• **PROBLEM REQUIREMENTS**: Rewrite the data starting at the line that contains "การป้องกันการทุจริต (626, 2288)" and ending at the end of the data, with "รายงานทางการเงินประจำปี" replaced by "รายงานประจำปี" and everything else unchanged.

— start of PROVIDED ENTRIES —

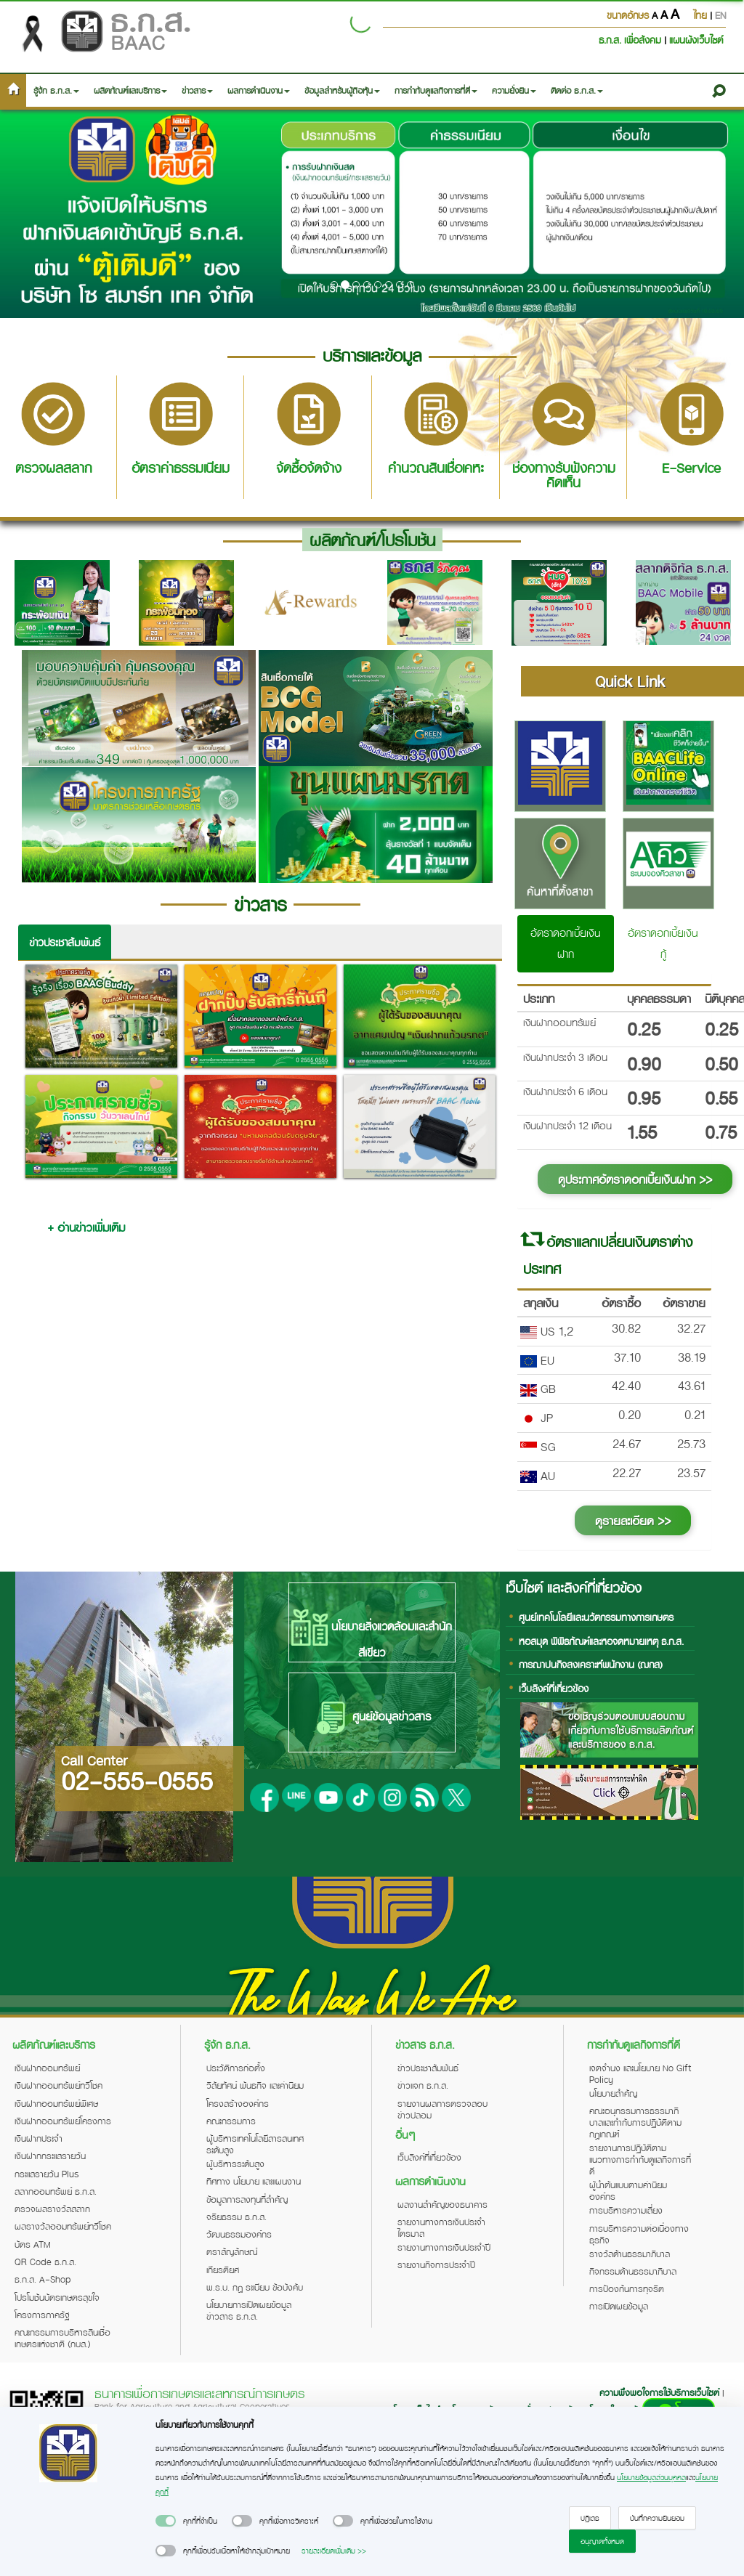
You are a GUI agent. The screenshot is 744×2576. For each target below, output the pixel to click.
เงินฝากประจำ (38, 2138)
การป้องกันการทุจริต (626, 2288)
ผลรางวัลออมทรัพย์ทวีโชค (63, 2225)
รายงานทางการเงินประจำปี (443, 2247)
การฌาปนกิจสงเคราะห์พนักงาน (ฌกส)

— end of PROVIDED ENTRIES —

• **CORRECT RESPONSE**:
การป้องกันการทุจริต (626, 2288)
ผลรางวัลออมทรัพย์ทวีโชค (63, 2225)
รายงานประจำปี (443, 2247)
การฌาปนกิจสงเคราะห์พนักงาน (ฌกส)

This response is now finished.